4. Die internationale Zuständigkeit der deutschen Gerichte ist auch begründet, soweit die Klägerin ihre Ansprüche unter dem Gesichtspunkt der Erstbegehungsgefahr auf eine vermeintlich drohende Verletzung der mit Schutzerstreckung auf Deutschland eingetragenen IR-Marke 919277 „Covet“ (vgl. Klagebegründung S. 3 und Anlagenkonvolut K 1) stützt. Insoweit ist für die Beurteilung der internationalen Zuständigkeit nicht die Vorschrift des Art. 97 Abs. 5 UMV heranzuziehen, sondern auf Art. 7 Nr. 2 EuGVVO n.F. zurückzugreifen. Hiernach kann eine Person, die ihren Wohnsitz (bzw. in Richtung auf die Beklagte zu 1) ihren Sitz, vgl. Art. 63 Abs. 1 EuGVVO n.F.) im Hoheitsgebiet eines Mitgliedstaats hat, in einem anderen Mitgliedstaat verklagt werden, wenn eine unerlaubte Handlung den Gegenstand des Verfahrens bildet, vor dem Gericht des Ortes, an dem das schädigende Ereignis eingetreten ist oder einzutreten droht. Im Anwendungsbereich des Art. 7 Nr. 2 EuGVVO n.F. (vormals Art. 5 Nr. 3 der Verordnung (EG) Nr. 44/2001, EuGVVO a.F. = „Brüssel-I-Verordnung“) gilt eine Dualität der Anknüpfungspunkte sowohl in Richtung auf den Ort des ursprünglichen Geschehens als auch auf den Ort der Verwirklichung des Schadenserfolgs (vgl. EuGH a.a.O. – Coty/First Note, Tz. 32, 45 ff. m.w.N.; Zöller/Geimer a.a.O., Art. 7 EuGVVO, Rn. 54 ff., insbes. Rn. 96 ff.). Hier nach gelten die vorstehenden Ausführungen unter 3. entsprechend, ob auch unter dem Gesichtspunkt des Erfolgsortes im Inland die internationale Zuständigkeit im Streitfall zu bejahen ist (bzw. unter dem Gesichtspunkt der Gehilfenhaftung, die – anders als im Rahmen von Art. 97 Abs. 5 UMV, vgl. EuGH a.a.O. – Coty/First Note, LS 2 und Tz. 59 – im nationalen Recht eine deliktische Verantwortlichkeit im Rahmen einer festgestellten Markenverletzung im Inland begründen kann), bedarf im Streitfall keiner Entscheidung.
III.
1. Eine Kostenentscheidung ist bei einem Zwischenurteil nicht veranlasst (vgl. Thomas/Putzo/Reichold a.a.O., § 303 Rn. 4).
3. Zur Frage, ob sich das Vorgehen der Beklagten im Streitfall als ein aktives Verhalten des Verletzers im Inland im Sinne der Rechtsprechung des Europäischen Gerichtshofs (EuGH a.a.O. – Coty/First Note, Tz. 34) und des Bundesgerichtshofs (BGH a.a.O. – Parfumflakon III, Tz. 23) darstellt, ist die Revision zuzulassen. Der Streitfall weist die unter II.3.f) dargestellten Besonderheiten im Vergleich zur bisherigen höchstrichterlichen Rechtsprechung auf; er ist von grundsätzlicher Bedeutung und erfordert eine Entscheidung des Revisionsgerichts zur Sicherung einer einheitlichen Rechtsprechung (§ 543 Abs. 2 Satz 1 Nr. 1 und Nr. 2 ZPO).

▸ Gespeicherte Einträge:
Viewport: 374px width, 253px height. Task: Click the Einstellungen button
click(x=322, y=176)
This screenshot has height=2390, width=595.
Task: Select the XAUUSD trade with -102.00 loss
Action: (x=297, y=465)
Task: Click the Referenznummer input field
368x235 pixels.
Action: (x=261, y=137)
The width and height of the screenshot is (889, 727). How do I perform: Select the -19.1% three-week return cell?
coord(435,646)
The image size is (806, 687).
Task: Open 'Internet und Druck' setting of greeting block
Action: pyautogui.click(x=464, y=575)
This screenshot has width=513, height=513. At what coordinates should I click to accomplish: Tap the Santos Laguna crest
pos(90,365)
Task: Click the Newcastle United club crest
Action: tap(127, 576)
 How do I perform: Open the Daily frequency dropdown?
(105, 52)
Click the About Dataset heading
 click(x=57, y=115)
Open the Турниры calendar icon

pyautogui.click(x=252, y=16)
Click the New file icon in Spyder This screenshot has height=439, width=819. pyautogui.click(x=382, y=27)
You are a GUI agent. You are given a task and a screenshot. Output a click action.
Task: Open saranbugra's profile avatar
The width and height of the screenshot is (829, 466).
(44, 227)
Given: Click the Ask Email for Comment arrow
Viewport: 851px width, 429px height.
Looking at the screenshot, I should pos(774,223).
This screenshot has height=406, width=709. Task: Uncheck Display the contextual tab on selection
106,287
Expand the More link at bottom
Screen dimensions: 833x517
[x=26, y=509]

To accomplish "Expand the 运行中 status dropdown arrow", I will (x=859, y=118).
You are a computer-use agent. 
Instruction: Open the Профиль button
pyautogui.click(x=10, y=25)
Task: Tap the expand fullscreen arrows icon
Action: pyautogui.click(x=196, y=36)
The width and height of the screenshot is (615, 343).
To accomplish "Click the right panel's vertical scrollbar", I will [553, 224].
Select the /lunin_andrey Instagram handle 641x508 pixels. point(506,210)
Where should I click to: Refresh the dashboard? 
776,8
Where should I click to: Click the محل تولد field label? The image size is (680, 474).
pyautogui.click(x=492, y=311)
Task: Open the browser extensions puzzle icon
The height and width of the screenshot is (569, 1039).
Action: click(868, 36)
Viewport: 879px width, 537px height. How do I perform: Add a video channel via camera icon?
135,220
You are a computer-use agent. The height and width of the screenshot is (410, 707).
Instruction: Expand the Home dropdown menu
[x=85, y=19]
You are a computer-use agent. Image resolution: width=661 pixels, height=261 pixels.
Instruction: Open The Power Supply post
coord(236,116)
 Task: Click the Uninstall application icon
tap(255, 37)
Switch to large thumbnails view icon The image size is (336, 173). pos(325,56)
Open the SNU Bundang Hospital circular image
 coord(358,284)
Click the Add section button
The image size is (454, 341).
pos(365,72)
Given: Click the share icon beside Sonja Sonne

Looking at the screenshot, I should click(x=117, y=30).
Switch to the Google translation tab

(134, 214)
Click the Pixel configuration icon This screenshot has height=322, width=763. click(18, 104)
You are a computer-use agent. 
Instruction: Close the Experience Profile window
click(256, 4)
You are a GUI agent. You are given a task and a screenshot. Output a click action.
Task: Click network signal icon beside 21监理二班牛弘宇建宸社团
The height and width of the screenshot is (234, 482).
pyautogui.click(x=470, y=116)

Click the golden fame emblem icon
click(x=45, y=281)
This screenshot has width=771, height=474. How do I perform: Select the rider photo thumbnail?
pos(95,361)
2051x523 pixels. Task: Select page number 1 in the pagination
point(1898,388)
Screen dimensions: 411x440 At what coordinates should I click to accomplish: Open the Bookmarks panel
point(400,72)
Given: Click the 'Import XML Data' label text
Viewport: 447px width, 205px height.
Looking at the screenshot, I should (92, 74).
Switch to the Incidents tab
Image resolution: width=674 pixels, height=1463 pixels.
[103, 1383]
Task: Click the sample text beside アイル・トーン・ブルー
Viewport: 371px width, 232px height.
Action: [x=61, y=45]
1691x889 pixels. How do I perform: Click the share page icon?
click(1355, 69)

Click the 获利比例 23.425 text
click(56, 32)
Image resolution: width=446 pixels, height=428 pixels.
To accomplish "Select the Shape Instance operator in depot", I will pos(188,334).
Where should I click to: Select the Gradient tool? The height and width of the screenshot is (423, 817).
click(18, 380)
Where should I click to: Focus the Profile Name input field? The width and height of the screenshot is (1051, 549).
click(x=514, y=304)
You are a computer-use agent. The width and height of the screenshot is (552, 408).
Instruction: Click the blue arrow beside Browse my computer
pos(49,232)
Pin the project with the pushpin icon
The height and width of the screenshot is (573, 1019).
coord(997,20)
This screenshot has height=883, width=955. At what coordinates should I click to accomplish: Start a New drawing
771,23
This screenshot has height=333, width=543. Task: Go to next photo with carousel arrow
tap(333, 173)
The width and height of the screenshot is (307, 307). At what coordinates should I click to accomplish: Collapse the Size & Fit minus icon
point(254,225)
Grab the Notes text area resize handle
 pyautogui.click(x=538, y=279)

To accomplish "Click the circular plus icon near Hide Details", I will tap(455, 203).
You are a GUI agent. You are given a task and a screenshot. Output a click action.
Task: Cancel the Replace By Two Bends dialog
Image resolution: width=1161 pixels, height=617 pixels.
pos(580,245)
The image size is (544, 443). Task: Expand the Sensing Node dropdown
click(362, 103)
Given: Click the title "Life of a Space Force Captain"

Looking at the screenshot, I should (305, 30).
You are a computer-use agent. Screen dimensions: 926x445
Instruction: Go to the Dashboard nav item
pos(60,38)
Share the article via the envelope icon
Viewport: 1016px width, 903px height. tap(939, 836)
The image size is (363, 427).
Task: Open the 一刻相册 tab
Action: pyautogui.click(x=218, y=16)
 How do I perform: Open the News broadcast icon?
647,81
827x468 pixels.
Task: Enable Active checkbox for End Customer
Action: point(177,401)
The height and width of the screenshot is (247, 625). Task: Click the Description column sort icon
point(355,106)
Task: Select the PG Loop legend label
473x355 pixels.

▸ Aufgabe 1: Unter welcher Nummer ist die IR-Marke „Covet“ laut dem Urteilsauszug eingetragen?
▸ Aufgabe 2: Nennen Sie alle Textziffern (Tz.), die der Urteilsauszug aus der Entscheidung Coty/First Note anführt.
▸ Aufgabe 3: Bitte schreiben Sie den Abschnitt des Urteilsauszugs von „1. Eine Kostenentscheidung“ bis „Nr. 2 ZPO).“ wortgetreu ab.

▸ Ergebnis 1: Unter der Nummer 919277.

▸ Ergebnis 2: Tz. 32, Tz. 45 ff., Tz. 59, Tz. 34

▸ Ergebnis 3:
1. Eine Kostenentscheidung ist bei einem Zwischenurteil nicht veranlasst (vgl. Thomas/Putzo/Reichold a.a.O., § 303 Rn. 4).
3. Zur Frage, ob sich das Vorgehen der Beklagten im Streitfall als ein aktives Verhalten des Verletzers im Inland im Sinne der Rechtsprechung des Europäischen Gerichtshofs (EuGH a.a.O. – Coty/First Note, Tz. 34) und des Bundesgerichtshofs (BGH a.a.O. – Parfumflakon III, Tz. 23) darstellt, ist die Revision zuzulassen. Der Streitfall weist die unter II.3.f) dargestellten Besonderheiten im Vergleich zur bisherigen höchstrichterlichen Rechtsprechung auf; er ist von grundsätzlicher Bedeutung und erfordert eine Entscheidung des Revisionsgerichts zur Sicherung einer einheitlichen Rechtsprechung (§ 543 Abs. 2 Satz 1 Nr. 1 und Nr. 2 ZPO).